En ese contexto, Delgado defendió el trabajo preventivo que se viene realizando y afirmó que "San Juan es una provincia segura". Para fundamentarlo, comparó la realidad local con otras ciudades del país y aseguró que "acá se puede caminar por el microcentro con el celular en la mano, mientras que en otras provincias eso no ocurre". No obstante, remarcó que el objetivo sigue siendo reducir los delitos contra la propiedad y fortalecer la prevención.
Otro de los datos que dejó la entrevista estuvo relacionado con la siniestralidad vial. El secretario recordó que durante 2025 los siniestros se redujeron a la mitad respecto de años anteriores, aunque reconoció que esa tendencia comenzó a revertirse. "El año pasado tuvimos 60 siniestros y este año ya llevamos más de 40", indicó, por lo que anunció el lanzamiento de un programa de educación vial junto al Ministerio de Educación. Según explicó, el objetivo será "empezar a sensibilizar a la gente sobre la importancia de cumplir las normas de tránsito" y analizar con mayor precisión factores como el uso del celular o la alcoholemia.
La incorporación de tecnología aparece como otro de los pilares de la política de seguridad. Actualmente la Policía cuenta con 40 dispositivos Taser, aunque Delgado aseguró que el objetivo es mucho más amplio. "El número ideal sería tener entre 400 y 600 Taser", afirmó, al señalar que la intención es equipar progresivamente al personal que trabaja en la vía pública. En la misma línea, confirmó que ese crecimiento estará acompañado por cámaras corporales. "Si vamos a las 400 Taser, vamos también a las 400 webcam", sostuvo, al considerar que esos dispositivos permitirán registrar el accionar policial y brindar mayor respaldo en los procedimientos.
La situación del sistema penitenciario también forma parte de los cambios que analiza el Gobierno.
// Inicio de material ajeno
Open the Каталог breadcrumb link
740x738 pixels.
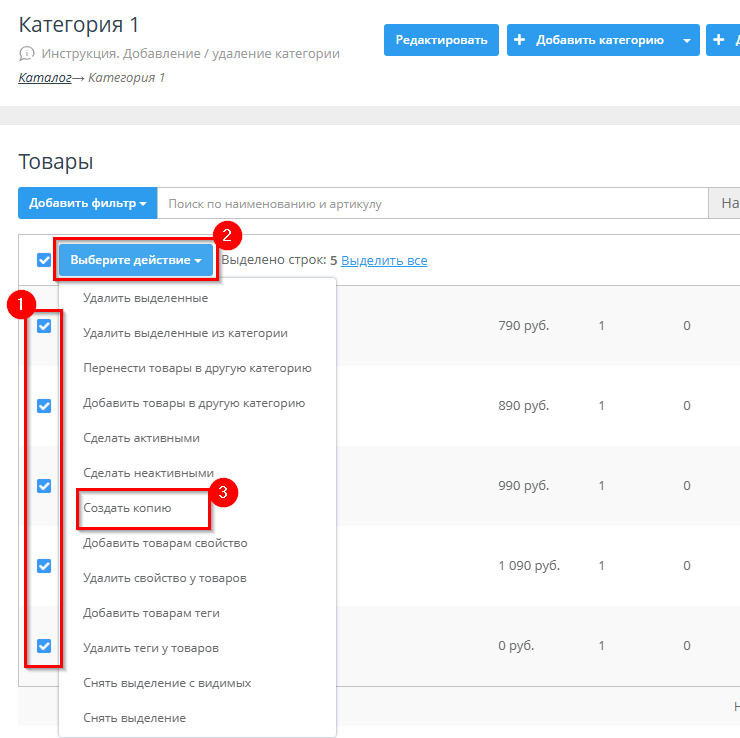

Delgado reveló que actualmente existen unas 300 personas condenadas a penas menores de seis meses, por lo que se estudia implementar al menos 200 tobilleras electrónicas para que parte de esos internos cumpla la condena bajo monitoreo domiciliario. "Es mucho más sencillo adecuar un sistema de monitoreo que construir nuevos pabellones", argumentó, al señalar que la propuesta ya se trabaja junto al Poder Judicial para aliviar la sobrepoblación carcelaria.
En cuanto a la infraestructura penitenciaria, confirmó que la construcción del nuevo penal en Ullum permanece paralizada por falta de financiamiento, aunque aclaró que el proyecto no fue descartado. "La carpeta sigue en proceso y apenas esté la disponibilidad económica y financiera se podrá retomar", afirmó. Incluso explicó que una de las alternativas en análisis es gestionar recursos nacionales ofreciendo un sector del futuro establecimiento para alojar internos federales.